Si pensamos que civilización/barbarie es un esquema producido por cierta élite para pensar la alteridad, la sensación es que a medida que la tecnología toma nuestras vidas la intención de esa élite de diferenciarse de lo bárbaro (o lo que es decir lo mismo, de percibirse civilizada) se va empequeñeciendo; los ricos a nuestro alrededor no quieren hacer cosas distintas. Quieren hacer lo mismo, pero con otra marca. Lo mismo, pero con mucho dinero. Esa mentalidad podría pensarse como plebeya, si no fuera porque justamente preserva lo más antiplebeyo de todo, que es la diferencia de clase o de acceso a recursos. Si civilización y barbarie se disuelven no es por un impulso igualitario, ni por una percepción ampliada de la dignidad en la que lo que antes se consideró bárbaro empieza a respetarse; lo que sucede es que, dado el proceso de economización de la vida, a las élites ya no les interesa tanto como antes preservar la idea de que hay una diferencia de tipo entre ellos y los pobres; les alcanza con que la diferencia sea de grado, tener mucha plata o tener poca plata.

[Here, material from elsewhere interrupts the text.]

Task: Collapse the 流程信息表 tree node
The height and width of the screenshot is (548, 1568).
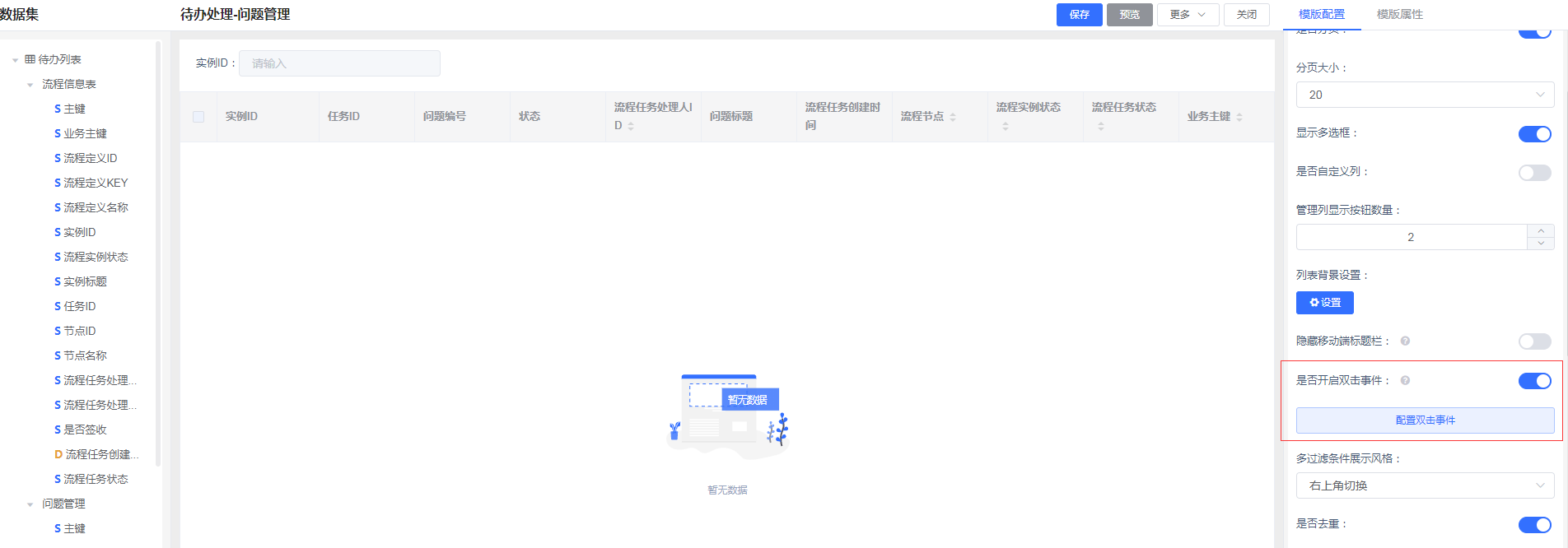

Hace unos días me crucé con un debate encarnizado entre académicos de Estados Unidos sobre el volumen de lectura que se da en las universidades. Pensé que quizás sería un tema norteamericano, basado en el peso que tienen allí en la formación de grado las quejas y preferencias de los estudiantes, pero hablando con amigos docentes confirmo que es una cuestión global: en varias universidades en países muy distintos se enfrentan al problema (que, por otra parte, no puede sorprender a nadie) de que los alumnos no leen, y que hay que darles menos bibliografía porque, se quejen o no se quejen, si no no hay forma de no terminar reprobándolos a todos. Me acordé de las hipótesis de Nieva leyendo sobre esto porque la sensación es que mucha gente intentaba explicarlo con categorías que nos quedan cómodas; que el “culto de la palabra escrita” es racista o clasista, o que hay que pensar en la realidad de las universidades, que es cruel, que es anticuado, que hay que adaptarse a los tiempos que corren y cuando no corren vuelan. Y pensé que justamente, lo extraordinario del asunto, lo interesante, es que lo que ha pasado con nuestros cerebros y nuestra atención es un problema que cruza las clases sociales: por supuesto que hay matices y variables, pero jóvenes de todos los sectores sociales son adictos al teléfono o tienen la atención arruinada por él.
Los defensores de “la palabra escrita” (que, le moleste a quien le moleste, sigue siendo la mejor manera de acumular una cierta cantidad de información compleja: yo realmente no creo que se pueda aprender la Crítica de la Razón Pura en un tutorial de vídeo) son al mismo tiempo ilusos y retrógrados, comunistas y liberales. Tiene razón Michel Nieva: la tecnología es un Aleph en el que explotan las diferencias, las fronteras de lo que entendíamos como irreconciliable. Pero quizás hace falta algo más que inercia optimista y aceptación acrítica de todo lo que el capital va proveyendo como futuro para que el sueño tecnológico de la fundición de las diferencias produzca igualdades, en lugar de monstruos.